Reader Jean Podzielinski: "I have always been fascinated by the gravel pit off of Sand Point Road behind Elmhurst High School and have taken many visitors there. There is ample parking and the view from the overlook is breathtaking. We have been in Fort Wayne over 42 years, and the changes in the pit have been very interesting."
For more information: 747-3105. Open from daylight to dusk. Admission is free.
Location: 9214 Lost Bridge Road W., Andrews
Reader Diana Foster: "Our special place is Salamonie Reservoir back by the campground. Instead of left, go right. There is a fantastic stone pavilion nestled back in the trees. We have been going there for Memorial Day for over 40 years. … Quite a few of (the kids) have never been to an area like this before, so it’s a real treat for them. It’s a beautiful place to just relax and talk or go hiking, walking, fishing and pigging out! Everything tastes better outside!"
For more information: www.in.gov/dnr or 468-2125. $7 in-state daily entrance, $9 out-of-state daily entrance, $2 fee for pedestrians, cyclists or horseback and $5 daily horse permit. Office is open 8:30 a.m. to 4 p.m. Monday through Sunday
Collins Schoolhouse Museum
Location: On Indiana 120, four miles west of outlet malls in Fremont; across from 3750 W. Indiana 120, Fremont
Family member Sharidee Collins: "My family has an old one-room schoolhouse museum built in 1876. We are 4 miles west of the outlet malls on 120 in Fremont. … We are also on the National Register of Historic places (since 2002). Families love to stop and tour the school, we have a lot to see, school desks, lunch pails, books, maps, class pictures. It’s like taking a step back in time. No running water, pump or electric. Outhouse is our restroom. It’s our family gem."

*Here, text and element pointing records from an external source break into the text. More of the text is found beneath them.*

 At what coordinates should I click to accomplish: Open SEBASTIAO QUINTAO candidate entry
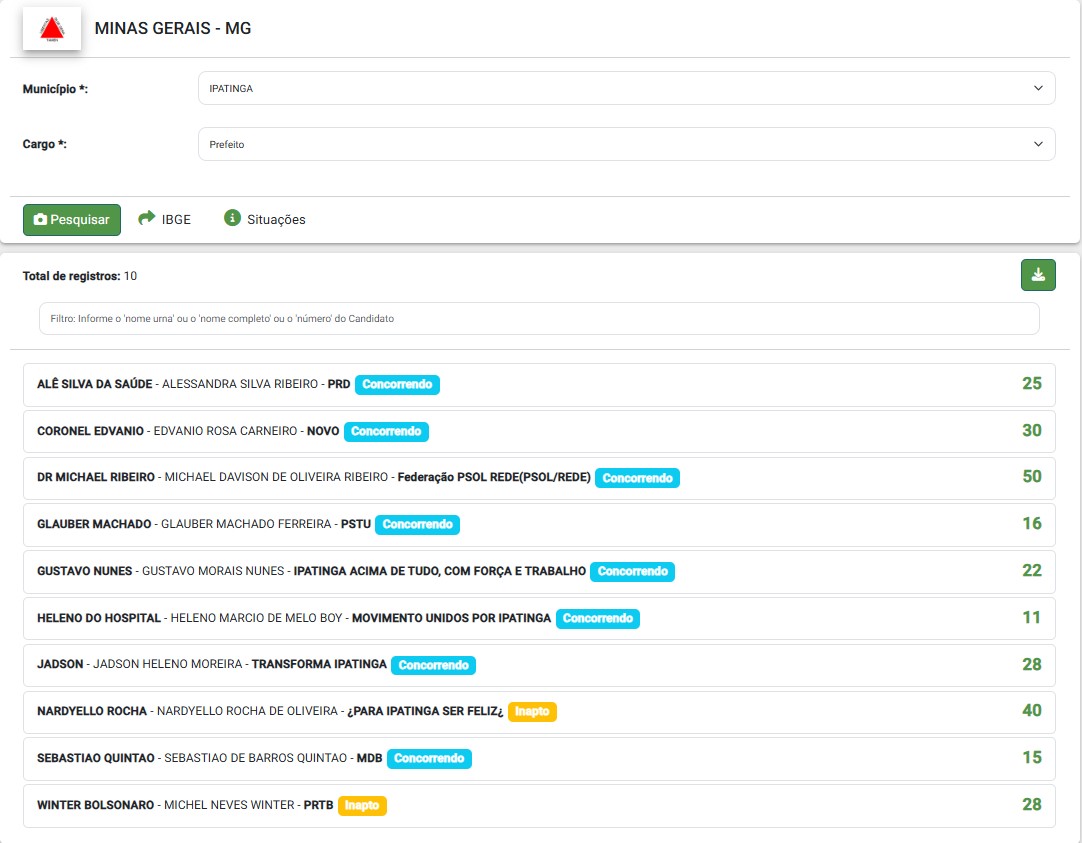click(96, 759)
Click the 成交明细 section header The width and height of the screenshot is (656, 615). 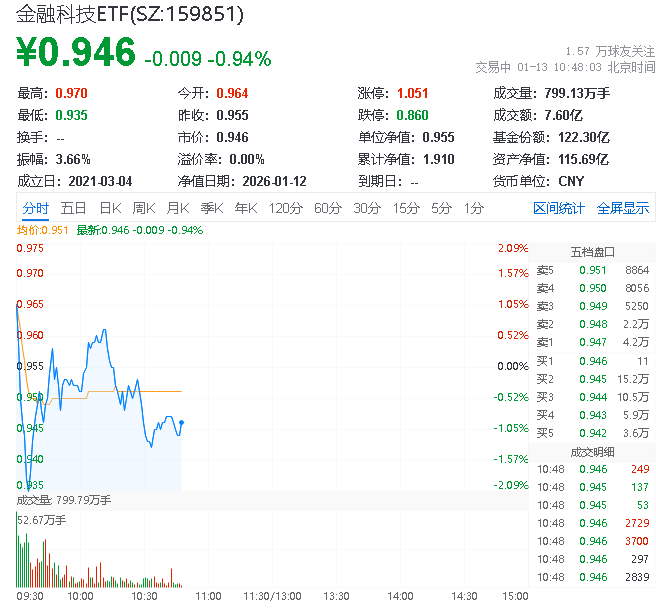point(592,451)
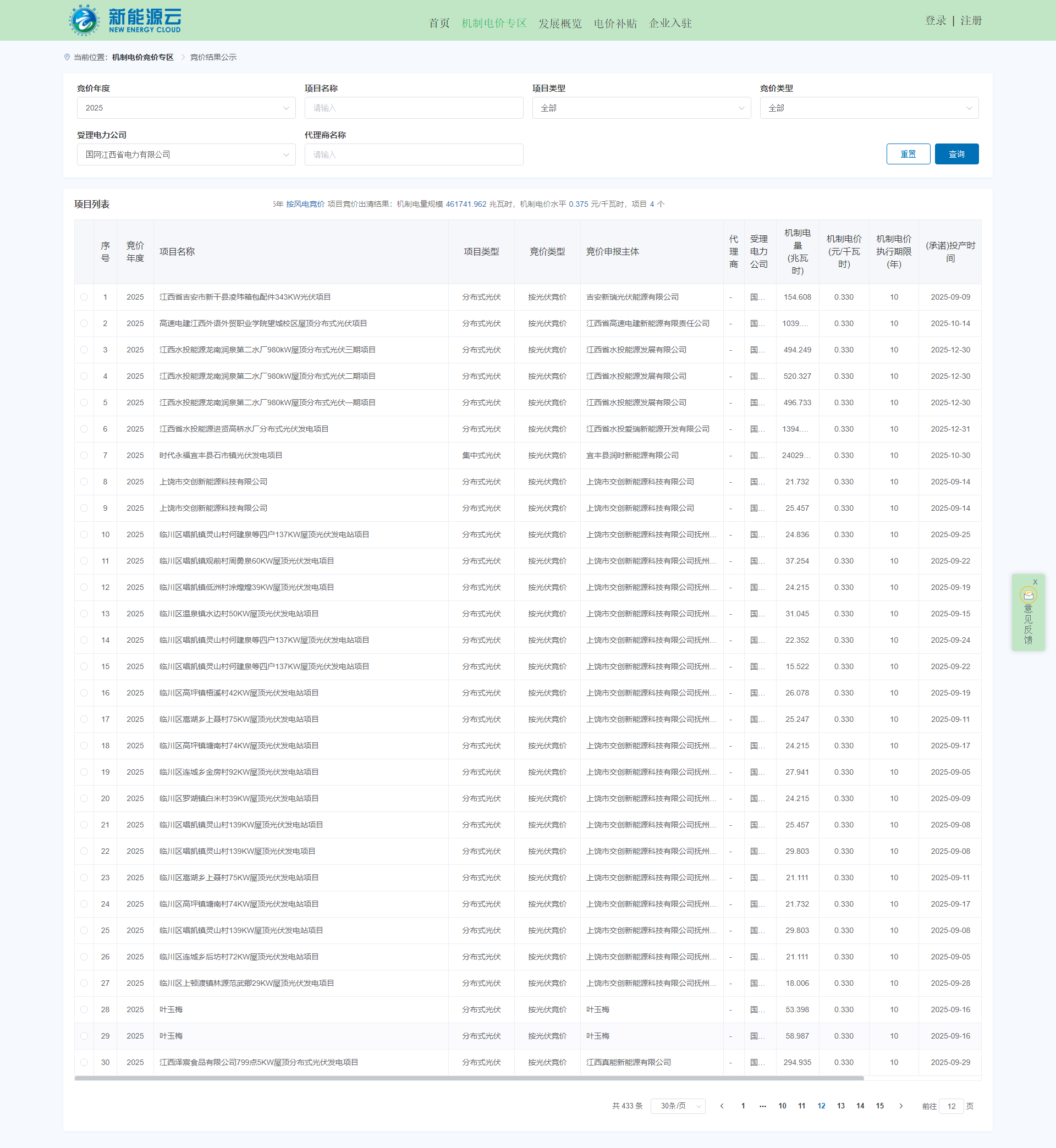Open the feedback envelope icon
The height and width of the screenshot is (1148, 1056).
coord(1028,595)
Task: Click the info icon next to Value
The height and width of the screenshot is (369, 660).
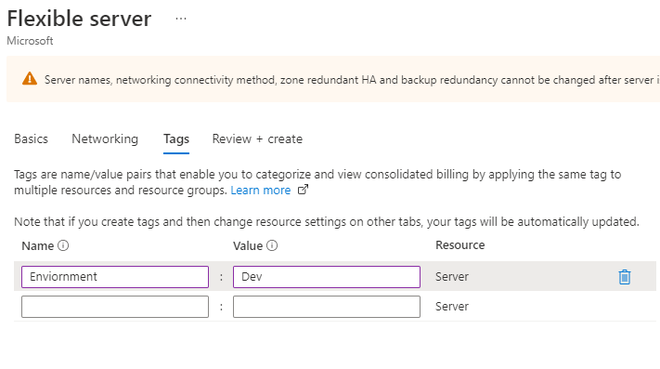Action: click(x=272, y=245)
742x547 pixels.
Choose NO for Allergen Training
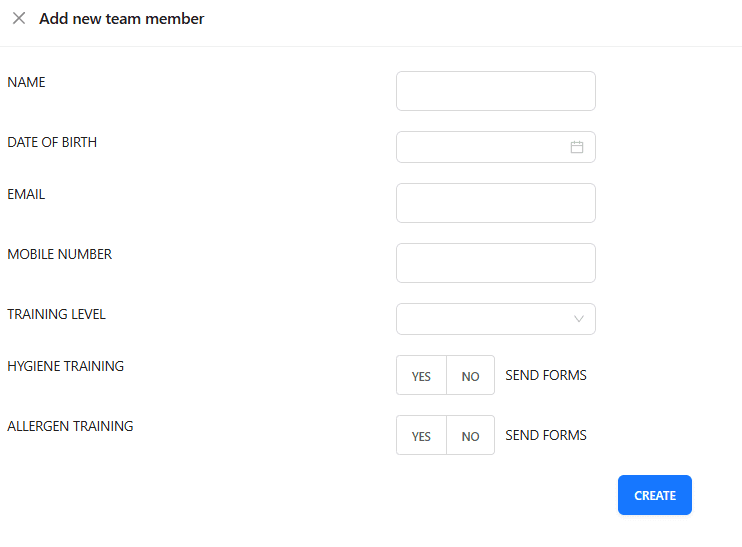tap(470, 435)
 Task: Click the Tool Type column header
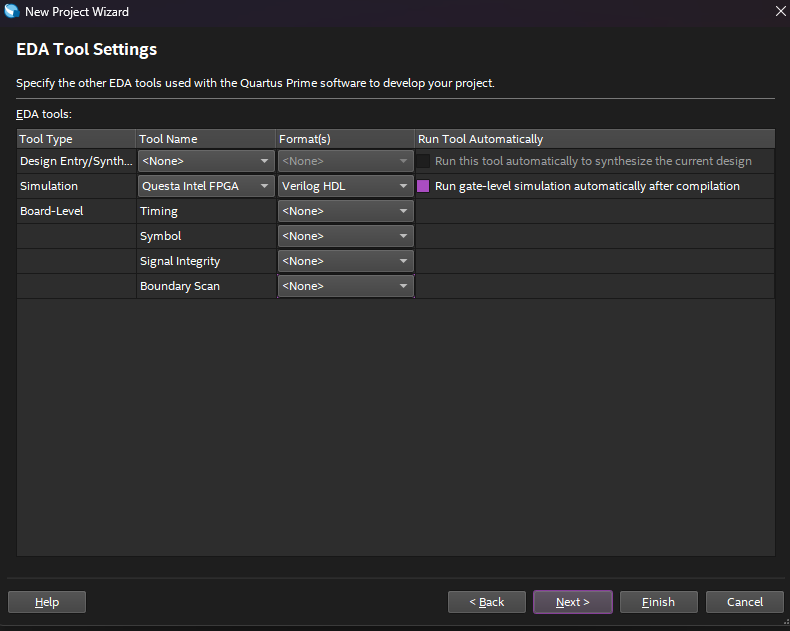[x=76, y=139]
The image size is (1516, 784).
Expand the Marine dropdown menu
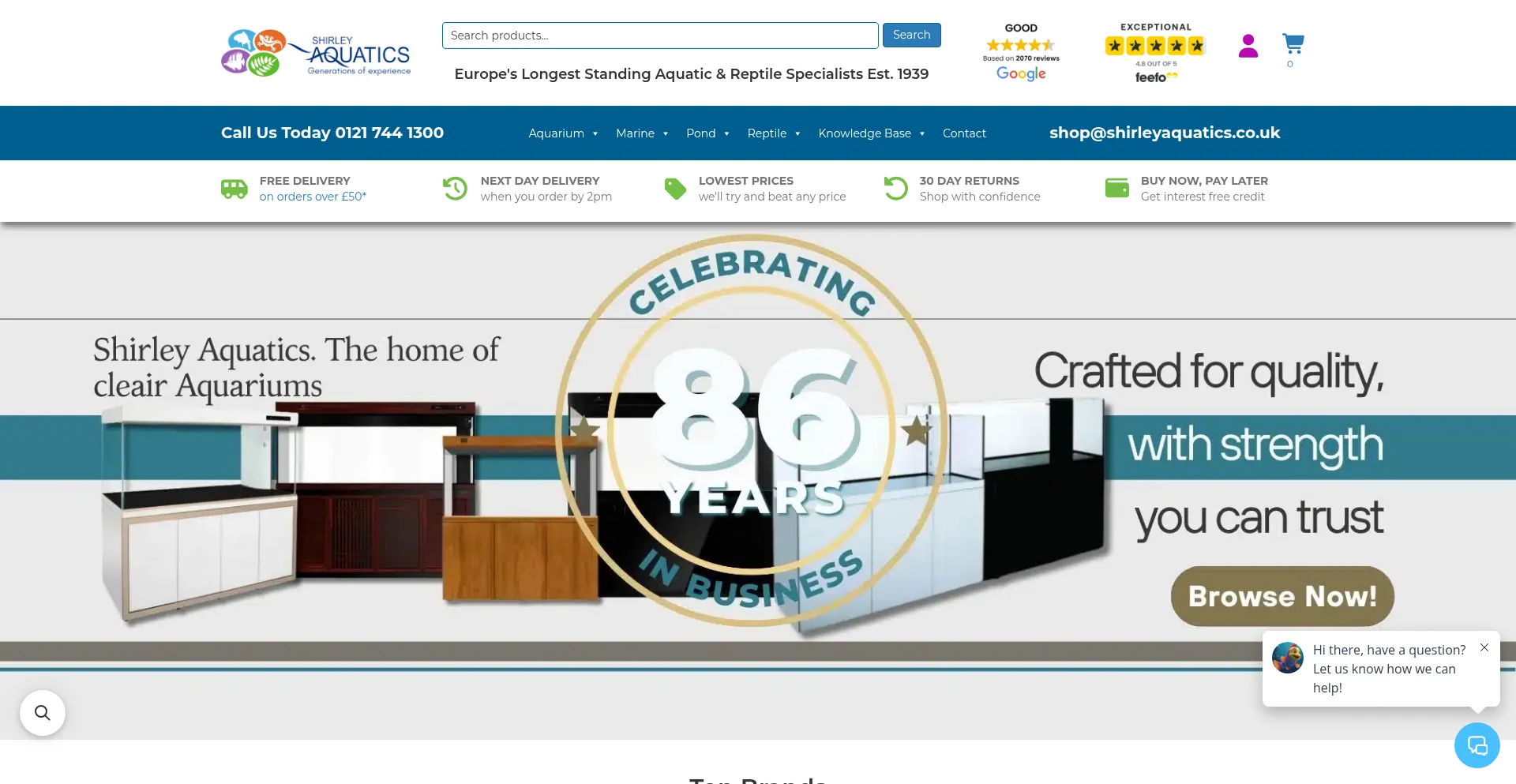tap(642, 133)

For more information: 667-7216. 2 p.m. to 5 p.m. Sunday from June through August. Admission is free, donations accepted.
Luckey Hospital Museum
Location: At Indiana 109 and U.S. 33, Wolf Lake
Beverly Huntsman, secretary of Luckey Hospital Museum’s board of directors: "Ever wonder what a working hospital looked like 70 years ago? The Luckey Hospital is a hidden gem built in 1929 by Dr. James E. Luckey and closed in 1957. … "This museum exhibits a restored surgery, delivery, emergency, pharmacy and patient room. A working iron lung, a large collection of nurses uniforms and caps and medical equipment are also on display."
For more information: www.luckeyhospitalmuseum.org or 635-2490. Hospital museum is open for walk-in tours 10 a.m. to 2 p.m. Wednesday and Saturday through Labor Day weekend. Admission is $5 adults, $3 children; group tours can be arranged.
The Wyneken House
Description: Pre-Civil War home of Pastor Friedrich Conrad Dietrich Wyneken, a German immigrant and one of the Indiana’s religious pioneers).
Location: 11730 N.W. Winchester Road, Decatur
Pendy Selking, Friends of Wyneken: "The Wyneken House is still a work in progress. We’ve been doing tours for the last three years. … People can stop by for a short tour, or have lunch and a longer tour with Pastor Wyneken for a small donation."